Grocery store kiosk for vehicle registration opens in Ohio

First Posted: 4/4/2015

COLUMBUS (AP) — The first of nine self-service kiosks intended to make Ohio vehicle registration faster and easier has opened in a supermarket in suburban Columbus with others to follow in southern and northern Ohio over the next few weeks.

The pilot project opened Thursday at a Marc’s store in Westerville, The Northeast Ohio Media Group (http://bit.ly/1DuIQB1) reported Saturday. The kiosks are intended to allow quick and easy renewal of vehicle registration. Two more in the Columbus area and three each in the Cleveland and Cincinnati areas are scheduled to open within six to eight weeks.

Kiosk users just need to swipe their driver’s license and credit card, and the machine will provide vehicle registration stickers.

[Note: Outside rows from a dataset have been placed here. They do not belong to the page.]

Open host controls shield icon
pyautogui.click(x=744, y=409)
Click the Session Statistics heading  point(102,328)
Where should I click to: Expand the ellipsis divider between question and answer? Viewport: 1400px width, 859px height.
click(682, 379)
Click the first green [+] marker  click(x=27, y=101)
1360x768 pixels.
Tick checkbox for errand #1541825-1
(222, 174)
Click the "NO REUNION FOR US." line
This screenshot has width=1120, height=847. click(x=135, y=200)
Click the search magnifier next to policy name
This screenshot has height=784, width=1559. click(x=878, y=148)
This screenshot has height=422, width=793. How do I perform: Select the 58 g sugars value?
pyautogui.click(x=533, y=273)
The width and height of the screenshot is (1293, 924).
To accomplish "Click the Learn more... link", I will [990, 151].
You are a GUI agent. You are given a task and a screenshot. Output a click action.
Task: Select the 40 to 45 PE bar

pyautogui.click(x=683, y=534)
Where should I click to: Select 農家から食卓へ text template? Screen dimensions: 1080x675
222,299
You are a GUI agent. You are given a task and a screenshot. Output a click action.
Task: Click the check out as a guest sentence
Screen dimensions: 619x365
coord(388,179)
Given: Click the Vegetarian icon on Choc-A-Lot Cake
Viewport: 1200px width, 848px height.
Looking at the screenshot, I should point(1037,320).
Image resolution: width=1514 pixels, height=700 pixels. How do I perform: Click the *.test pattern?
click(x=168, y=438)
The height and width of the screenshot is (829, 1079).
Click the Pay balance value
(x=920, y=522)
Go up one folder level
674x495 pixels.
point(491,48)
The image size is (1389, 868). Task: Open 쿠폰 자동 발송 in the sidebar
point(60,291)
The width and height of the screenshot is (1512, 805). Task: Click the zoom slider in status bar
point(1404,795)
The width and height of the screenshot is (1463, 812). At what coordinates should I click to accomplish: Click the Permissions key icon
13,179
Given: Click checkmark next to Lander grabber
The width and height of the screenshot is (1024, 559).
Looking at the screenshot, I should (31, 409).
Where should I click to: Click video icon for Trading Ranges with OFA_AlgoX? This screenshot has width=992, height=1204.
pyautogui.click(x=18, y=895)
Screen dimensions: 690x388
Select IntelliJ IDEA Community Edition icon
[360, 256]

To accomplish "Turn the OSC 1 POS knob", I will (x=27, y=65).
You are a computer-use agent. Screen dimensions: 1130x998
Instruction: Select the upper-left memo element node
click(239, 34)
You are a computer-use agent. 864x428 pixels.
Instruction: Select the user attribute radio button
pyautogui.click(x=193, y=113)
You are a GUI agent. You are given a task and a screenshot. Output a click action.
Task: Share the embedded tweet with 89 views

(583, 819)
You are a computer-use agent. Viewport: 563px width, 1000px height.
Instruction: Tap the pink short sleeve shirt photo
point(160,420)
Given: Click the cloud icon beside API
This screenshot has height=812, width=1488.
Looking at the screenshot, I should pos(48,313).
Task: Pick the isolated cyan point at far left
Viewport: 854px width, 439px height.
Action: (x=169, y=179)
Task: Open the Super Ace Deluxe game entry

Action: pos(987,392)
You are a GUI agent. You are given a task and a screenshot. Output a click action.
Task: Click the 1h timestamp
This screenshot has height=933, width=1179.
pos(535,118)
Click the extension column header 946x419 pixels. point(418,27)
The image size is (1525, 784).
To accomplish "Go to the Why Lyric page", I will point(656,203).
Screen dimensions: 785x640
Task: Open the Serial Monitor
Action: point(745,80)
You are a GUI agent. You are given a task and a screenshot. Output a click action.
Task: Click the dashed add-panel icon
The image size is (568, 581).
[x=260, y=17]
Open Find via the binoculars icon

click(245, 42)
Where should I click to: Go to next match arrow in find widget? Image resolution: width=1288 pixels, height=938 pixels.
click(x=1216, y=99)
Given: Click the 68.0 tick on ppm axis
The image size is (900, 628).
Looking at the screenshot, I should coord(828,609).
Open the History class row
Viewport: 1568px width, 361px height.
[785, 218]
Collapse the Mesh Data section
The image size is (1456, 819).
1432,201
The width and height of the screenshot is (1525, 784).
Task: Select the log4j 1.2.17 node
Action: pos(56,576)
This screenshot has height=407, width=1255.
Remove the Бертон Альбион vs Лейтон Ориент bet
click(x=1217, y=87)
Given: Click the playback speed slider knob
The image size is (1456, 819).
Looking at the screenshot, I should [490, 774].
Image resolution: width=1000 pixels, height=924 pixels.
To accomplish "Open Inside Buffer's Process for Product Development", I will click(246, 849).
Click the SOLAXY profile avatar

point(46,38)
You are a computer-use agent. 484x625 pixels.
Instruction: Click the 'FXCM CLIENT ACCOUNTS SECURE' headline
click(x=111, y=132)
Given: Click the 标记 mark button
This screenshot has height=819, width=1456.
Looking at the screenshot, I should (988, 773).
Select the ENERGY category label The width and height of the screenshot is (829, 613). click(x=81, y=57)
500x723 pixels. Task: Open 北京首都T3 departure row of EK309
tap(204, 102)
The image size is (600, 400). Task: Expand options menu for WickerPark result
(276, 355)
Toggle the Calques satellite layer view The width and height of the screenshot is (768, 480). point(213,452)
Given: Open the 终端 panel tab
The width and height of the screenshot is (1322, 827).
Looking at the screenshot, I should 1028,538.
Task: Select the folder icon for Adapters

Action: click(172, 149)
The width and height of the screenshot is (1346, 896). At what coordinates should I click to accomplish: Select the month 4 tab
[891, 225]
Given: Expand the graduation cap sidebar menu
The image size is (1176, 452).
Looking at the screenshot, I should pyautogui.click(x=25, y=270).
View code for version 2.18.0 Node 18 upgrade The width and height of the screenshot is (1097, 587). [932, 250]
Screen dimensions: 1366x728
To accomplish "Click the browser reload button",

The BMV won’t charge any additional fee for using the machines, though credit-card charges will apply.

“They’re saying you can do that in less than 60 seconds,” said Lindsey Bohrer, a spokeswoman for the Ohio Bureau of Motor Vehicles.

Ohioans already have other alternatives for registering their vehicles that don’t require going to a deputy registrar for renewal. Those options include online, phone and mail renewal. But those alternatives do not provide the registration stickers immediately.

The nine locations are part of a pilot program called “BMV4U.”

The director of the Ohio Department of Public Safety, John Born, has said the program could be expanded to other locations around the state if the pilot project is successful. He also says the kiosks might be able to offer additional services.

“We’re looking to provide services when and where Ohioans want them and need them — not where we are and when we want to provide them,” Born told Ohio legislators last month.

State officials have said that a number of other states already have similar self-service programs or are considering them.